Ch 14: Lab-on-a-chip Biosensors Flashcards
What are the benefits of paper-based lab-on-a-chip devices?
They are cost-effective, portable, and allow fluid flow without pumps due to capillary action
What is PCR, and how is it conducted on lab-on-a-chip devices?
PCR amplifies DNA by cycling through denaturation, annealing, and extension. Lab-on-a-chip devices miniaturize this process for faster and more efficient diagnostics
Q: What is a lab-on-a-chip (LOC)?
A: A miniaturized device that integrates multiple laboratory processes onto a single chip.
Q: What is photolithography?
A: A process using light to transfer patterns onto a substrate for microfabrication.
Q: Why is soft lithography popular in LOC fabrication?
A: It is cost-effective, flexible, and compatible with various materials.
Q: How is capillary electrophoresis used in LOCs?
A: To separate molecules based on their charge and size.
Q: What is electroosmotic flow (EOF)?
A: The movement of liquid in a microchannel induced by an electric field.
Q: What are the strengths of using EOF for fluid delivery?
A: Precise flow control and integration with other microfluidic processes.
Q: How does a microfluidic mixer work?
A: By combining fluids at the microscale using designs like zig-zag channels or herringbone patterns.
Q: What is PCR, and why is it used in LOCs?
A: Polymerase chain reaction, used for amplifying DNA, is miniaturized in LOCs for rapid diagnostics.
Q: What is LAMP, and how does it differ from PCR?

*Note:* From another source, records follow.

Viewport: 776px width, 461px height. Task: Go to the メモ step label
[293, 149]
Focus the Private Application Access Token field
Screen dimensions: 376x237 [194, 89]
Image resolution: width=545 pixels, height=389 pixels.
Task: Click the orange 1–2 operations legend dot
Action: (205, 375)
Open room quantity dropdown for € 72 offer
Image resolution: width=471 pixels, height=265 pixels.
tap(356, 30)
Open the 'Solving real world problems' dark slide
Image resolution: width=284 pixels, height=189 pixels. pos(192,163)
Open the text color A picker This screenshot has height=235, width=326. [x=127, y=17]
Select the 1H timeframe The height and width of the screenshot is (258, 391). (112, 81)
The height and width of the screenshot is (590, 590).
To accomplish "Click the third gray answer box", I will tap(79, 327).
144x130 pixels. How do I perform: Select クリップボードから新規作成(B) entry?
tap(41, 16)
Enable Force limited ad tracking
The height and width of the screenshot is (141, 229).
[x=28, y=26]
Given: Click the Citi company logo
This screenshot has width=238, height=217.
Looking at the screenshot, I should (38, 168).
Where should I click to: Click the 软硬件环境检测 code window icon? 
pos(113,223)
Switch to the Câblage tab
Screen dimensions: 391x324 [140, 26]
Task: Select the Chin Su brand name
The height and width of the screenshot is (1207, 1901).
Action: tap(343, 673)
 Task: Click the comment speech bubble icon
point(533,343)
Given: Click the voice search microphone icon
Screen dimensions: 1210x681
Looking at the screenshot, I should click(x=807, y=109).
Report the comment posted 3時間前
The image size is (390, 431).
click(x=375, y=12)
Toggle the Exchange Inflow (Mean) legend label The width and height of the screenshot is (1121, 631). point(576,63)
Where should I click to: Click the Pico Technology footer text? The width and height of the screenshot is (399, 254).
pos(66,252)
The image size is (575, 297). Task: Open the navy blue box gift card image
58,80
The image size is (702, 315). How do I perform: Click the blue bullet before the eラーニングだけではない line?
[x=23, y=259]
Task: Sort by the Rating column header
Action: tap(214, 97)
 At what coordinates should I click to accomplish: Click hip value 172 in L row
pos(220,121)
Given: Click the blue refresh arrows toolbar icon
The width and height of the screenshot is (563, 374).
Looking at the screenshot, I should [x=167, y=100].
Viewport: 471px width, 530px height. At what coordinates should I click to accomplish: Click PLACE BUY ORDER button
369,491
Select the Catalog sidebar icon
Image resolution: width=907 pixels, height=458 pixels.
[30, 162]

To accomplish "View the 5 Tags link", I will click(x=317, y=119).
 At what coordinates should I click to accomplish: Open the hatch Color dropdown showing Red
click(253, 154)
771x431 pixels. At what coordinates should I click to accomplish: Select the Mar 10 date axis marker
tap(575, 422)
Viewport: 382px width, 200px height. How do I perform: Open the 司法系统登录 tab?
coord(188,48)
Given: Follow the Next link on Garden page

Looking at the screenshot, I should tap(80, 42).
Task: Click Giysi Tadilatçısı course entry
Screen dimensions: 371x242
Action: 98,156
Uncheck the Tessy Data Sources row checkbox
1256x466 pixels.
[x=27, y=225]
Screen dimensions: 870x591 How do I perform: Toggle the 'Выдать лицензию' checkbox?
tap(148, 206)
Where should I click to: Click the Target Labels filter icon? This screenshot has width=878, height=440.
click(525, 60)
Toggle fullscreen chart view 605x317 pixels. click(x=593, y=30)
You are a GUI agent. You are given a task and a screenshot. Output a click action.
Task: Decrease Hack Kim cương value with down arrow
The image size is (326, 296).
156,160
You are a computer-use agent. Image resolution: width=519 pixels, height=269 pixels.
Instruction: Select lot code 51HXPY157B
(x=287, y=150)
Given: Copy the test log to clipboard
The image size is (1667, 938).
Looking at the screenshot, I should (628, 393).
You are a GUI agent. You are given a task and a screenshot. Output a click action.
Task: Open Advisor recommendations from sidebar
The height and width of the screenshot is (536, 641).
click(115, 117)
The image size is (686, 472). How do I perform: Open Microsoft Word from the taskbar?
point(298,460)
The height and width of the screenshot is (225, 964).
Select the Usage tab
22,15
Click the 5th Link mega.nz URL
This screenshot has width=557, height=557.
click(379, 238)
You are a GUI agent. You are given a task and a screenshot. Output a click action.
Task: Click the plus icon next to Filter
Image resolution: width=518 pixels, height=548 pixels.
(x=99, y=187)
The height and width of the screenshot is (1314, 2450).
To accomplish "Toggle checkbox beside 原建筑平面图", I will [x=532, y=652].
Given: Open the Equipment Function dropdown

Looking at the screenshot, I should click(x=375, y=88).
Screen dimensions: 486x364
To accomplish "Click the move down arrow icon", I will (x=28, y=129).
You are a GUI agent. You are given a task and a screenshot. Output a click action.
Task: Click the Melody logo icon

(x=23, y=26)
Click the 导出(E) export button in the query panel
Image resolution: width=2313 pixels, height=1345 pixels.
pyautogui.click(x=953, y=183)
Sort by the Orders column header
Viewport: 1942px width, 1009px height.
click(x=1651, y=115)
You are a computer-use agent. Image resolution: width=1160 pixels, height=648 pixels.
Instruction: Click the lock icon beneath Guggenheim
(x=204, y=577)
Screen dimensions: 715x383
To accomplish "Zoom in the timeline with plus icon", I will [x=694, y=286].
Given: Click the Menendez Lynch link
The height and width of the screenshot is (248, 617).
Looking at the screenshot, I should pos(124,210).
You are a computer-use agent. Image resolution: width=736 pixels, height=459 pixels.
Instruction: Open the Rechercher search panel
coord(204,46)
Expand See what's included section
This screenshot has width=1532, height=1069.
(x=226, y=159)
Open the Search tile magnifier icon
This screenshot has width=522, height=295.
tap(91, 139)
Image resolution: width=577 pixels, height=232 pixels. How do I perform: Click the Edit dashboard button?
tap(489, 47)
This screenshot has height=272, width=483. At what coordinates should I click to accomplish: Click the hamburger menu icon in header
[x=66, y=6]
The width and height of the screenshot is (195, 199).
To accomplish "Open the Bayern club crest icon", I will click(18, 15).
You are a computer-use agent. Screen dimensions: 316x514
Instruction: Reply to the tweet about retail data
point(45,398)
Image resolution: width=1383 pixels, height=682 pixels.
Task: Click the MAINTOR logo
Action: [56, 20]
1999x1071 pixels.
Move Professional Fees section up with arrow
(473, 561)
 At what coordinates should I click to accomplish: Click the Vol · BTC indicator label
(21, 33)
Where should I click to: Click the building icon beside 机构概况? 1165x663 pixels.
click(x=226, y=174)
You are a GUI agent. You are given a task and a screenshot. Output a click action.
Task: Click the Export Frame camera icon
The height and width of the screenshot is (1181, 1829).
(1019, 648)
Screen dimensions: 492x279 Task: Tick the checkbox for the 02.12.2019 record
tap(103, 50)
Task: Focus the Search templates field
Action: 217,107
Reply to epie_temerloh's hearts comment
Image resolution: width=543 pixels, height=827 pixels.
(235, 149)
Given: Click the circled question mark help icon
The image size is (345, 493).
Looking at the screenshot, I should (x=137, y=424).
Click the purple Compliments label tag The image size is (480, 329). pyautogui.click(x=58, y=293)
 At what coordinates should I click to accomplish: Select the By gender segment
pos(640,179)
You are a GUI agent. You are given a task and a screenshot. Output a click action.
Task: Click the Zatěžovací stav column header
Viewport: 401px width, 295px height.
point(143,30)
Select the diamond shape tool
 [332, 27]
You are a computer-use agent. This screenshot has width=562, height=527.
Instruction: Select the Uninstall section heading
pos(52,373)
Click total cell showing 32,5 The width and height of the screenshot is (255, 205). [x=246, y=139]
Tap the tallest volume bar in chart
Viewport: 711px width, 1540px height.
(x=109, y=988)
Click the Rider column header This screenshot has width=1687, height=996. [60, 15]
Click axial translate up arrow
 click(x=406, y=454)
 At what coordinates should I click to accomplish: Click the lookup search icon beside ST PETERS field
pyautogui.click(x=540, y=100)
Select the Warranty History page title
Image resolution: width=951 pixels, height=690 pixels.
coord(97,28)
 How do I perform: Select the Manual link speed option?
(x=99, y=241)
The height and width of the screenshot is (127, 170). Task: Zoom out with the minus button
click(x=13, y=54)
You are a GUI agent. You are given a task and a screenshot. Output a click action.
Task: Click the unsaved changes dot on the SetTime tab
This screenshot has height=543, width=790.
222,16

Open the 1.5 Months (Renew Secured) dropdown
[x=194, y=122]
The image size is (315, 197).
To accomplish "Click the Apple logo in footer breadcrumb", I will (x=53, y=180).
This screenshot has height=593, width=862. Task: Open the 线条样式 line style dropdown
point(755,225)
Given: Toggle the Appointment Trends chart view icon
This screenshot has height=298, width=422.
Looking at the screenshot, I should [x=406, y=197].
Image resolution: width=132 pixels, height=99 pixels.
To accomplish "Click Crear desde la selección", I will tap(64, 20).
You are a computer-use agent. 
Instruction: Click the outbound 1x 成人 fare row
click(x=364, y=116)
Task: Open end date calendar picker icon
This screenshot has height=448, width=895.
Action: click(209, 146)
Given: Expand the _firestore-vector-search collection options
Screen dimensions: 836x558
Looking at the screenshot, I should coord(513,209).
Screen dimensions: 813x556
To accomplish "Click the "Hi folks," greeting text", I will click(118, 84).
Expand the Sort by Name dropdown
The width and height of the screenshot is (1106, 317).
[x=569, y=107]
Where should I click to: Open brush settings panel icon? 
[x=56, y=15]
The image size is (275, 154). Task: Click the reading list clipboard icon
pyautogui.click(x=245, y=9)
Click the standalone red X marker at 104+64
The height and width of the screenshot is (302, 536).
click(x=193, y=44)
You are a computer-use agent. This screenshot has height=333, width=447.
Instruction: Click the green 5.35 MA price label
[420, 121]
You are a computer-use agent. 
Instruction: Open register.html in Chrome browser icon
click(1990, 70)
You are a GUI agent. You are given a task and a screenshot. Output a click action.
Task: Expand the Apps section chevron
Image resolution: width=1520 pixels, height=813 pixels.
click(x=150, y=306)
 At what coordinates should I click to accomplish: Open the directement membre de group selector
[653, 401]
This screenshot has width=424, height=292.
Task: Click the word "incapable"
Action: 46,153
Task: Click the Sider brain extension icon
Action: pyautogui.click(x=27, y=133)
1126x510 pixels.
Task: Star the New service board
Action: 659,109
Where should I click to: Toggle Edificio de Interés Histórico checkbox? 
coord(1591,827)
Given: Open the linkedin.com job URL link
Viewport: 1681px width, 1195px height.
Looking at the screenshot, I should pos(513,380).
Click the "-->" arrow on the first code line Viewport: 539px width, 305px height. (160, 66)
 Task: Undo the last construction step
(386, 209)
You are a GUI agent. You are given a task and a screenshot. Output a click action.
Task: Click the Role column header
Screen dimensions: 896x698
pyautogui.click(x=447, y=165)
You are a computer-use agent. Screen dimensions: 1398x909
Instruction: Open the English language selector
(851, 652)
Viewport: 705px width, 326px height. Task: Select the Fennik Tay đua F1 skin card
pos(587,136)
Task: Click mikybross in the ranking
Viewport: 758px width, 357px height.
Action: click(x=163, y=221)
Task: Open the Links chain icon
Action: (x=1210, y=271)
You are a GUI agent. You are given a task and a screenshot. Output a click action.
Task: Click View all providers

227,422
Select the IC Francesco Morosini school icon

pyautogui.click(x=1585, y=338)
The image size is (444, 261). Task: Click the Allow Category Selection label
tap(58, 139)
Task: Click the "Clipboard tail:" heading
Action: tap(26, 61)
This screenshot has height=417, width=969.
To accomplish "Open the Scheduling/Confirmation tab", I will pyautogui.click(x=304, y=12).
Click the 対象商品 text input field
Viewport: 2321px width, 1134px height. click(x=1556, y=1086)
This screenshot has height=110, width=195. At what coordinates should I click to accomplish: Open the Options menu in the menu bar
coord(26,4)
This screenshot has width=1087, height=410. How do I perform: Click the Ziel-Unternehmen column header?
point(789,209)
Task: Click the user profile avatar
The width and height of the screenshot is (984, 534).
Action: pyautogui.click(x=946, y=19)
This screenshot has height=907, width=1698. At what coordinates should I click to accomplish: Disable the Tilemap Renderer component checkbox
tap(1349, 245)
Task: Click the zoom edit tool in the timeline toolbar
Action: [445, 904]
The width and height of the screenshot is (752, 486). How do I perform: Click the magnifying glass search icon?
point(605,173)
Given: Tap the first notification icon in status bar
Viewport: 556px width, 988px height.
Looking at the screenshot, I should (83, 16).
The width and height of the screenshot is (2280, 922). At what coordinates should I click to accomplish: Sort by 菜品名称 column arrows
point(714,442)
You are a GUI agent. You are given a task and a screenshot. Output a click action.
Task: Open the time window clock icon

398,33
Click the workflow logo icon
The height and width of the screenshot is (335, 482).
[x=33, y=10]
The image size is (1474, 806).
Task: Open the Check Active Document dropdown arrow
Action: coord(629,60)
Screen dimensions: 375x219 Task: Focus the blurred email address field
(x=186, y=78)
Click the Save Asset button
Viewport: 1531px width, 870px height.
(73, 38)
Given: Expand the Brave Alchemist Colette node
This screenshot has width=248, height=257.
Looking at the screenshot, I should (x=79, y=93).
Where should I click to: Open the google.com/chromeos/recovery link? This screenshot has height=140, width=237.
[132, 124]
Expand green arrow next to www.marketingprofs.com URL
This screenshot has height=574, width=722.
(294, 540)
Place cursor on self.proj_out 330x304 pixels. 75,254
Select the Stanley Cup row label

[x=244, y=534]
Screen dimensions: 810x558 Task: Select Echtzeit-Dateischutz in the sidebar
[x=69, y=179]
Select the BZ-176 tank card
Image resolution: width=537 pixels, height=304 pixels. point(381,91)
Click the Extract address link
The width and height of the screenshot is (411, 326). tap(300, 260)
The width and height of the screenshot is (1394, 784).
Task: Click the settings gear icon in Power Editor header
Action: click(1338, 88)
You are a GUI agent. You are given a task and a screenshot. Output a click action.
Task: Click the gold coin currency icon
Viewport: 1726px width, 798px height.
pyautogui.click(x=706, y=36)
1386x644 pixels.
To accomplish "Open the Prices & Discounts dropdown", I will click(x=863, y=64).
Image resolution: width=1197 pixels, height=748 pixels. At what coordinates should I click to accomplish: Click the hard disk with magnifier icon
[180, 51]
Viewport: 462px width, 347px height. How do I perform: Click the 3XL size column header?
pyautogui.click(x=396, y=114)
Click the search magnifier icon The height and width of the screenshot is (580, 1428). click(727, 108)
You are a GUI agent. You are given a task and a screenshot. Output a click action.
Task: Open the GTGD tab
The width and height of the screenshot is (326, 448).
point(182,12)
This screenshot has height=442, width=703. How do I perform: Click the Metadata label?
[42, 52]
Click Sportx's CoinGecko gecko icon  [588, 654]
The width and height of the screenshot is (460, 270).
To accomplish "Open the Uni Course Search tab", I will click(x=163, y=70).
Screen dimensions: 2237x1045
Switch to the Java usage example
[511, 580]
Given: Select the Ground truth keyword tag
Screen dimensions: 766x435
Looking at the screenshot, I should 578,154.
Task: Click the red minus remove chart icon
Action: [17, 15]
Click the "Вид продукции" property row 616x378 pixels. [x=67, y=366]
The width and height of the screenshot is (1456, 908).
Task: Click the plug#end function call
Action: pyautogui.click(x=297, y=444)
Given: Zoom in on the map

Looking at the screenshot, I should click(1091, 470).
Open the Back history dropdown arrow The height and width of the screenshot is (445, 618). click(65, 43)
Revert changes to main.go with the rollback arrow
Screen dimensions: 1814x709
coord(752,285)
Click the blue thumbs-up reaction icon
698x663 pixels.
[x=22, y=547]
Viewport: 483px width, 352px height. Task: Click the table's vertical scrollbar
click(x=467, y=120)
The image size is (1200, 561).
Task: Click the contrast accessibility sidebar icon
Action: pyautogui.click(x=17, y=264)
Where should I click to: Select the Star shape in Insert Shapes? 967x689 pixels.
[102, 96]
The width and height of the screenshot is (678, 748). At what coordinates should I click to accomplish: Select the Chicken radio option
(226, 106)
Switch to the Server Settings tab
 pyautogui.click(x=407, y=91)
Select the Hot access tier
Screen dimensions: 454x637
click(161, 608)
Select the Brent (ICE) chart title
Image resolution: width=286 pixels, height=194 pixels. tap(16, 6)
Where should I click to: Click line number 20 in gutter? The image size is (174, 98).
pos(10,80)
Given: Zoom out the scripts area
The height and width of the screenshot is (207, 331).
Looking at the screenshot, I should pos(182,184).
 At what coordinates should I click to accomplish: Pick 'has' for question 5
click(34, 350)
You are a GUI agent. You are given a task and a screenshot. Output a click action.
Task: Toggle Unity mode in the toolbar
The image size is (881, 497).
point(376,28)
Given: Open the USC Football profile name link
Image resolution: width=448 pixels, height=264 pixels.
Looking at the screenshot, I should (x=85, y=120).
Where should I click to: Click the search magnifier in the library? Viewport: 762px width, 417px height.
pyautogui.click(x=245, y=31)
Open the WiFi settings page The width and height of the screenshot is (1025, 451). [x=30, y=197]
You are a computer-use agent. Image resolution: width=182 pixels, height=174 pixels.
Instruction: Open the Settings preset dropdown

A: Loop-mediated isothermal amplification is faster and simpler, as it doesn’t require thermal cycling.
Q: What are the benefits of paper-based LOCs?
A: Low cost, easy fabrication, and fluid handling without external pumps.
Q: How are optical fibers used in LOCs?
A: For precise light delivery and collection in optical sensing applications.
Q: What is a microfluidic channel?
A: A small conduit on a chip used for fluid transport and analysis.
Q: How are microchannels fabricated?
A: Using techniques like photolithography, etching, and soft lithography.
Q: What are the advantages of integrating PCR into LOCs?
A: Reduced reaction time, sample volume, and contamination risk.
Q: What is the role of optical detection in LOCs?
A: To analyze fluorescence, absorbance, or scattering signals from the sample.
Q: What is isothermal nucleic acid amplification?
A: Techniques like LAMP that amplify DNA/RNA at a constant temperature.
Q: Why are syringes used in LOCs?
A: For precise fluid injection into microfluidic channels.
Q: How does LOC enable point-of-care testing?
A: By integrating diagnostics into portable, easy-to-use devices.
Q: What are common LOC applications?
A: Disease diagnosis, drug testing, and environmental monitoring.
Q: Why is miniaturization key in LOC development?
A: It reduces reagent use, speeds up reactions, and enables portability.
Q: Compare photolithography and soft lithography.
A: Soft lithography is cheaper and more versatile.
Q: What is electroosmotic flow (EOF)?
A: Fluid motion induced by an electric field in a microchannel.
Q: How do EOF and syringe pumps differ?
A: EOF offers precise flow control; pumps deliver higher pressures.
Q: Why is a microfluidic mixer important?
A: To ensure thorough mixing in small volumes.
Q: What are the benefits of paper-based LOCs?
A: Low cost, portability, and capillary-driven fluid flow.
Q: How is PCR conducted in LOCs?
A: By miniaturizing thermal cycling to amplify DNA on a chip.
Q: What is LAMP?
A: Loop-mediated isothermal amplification, a simpler alternative to PCR.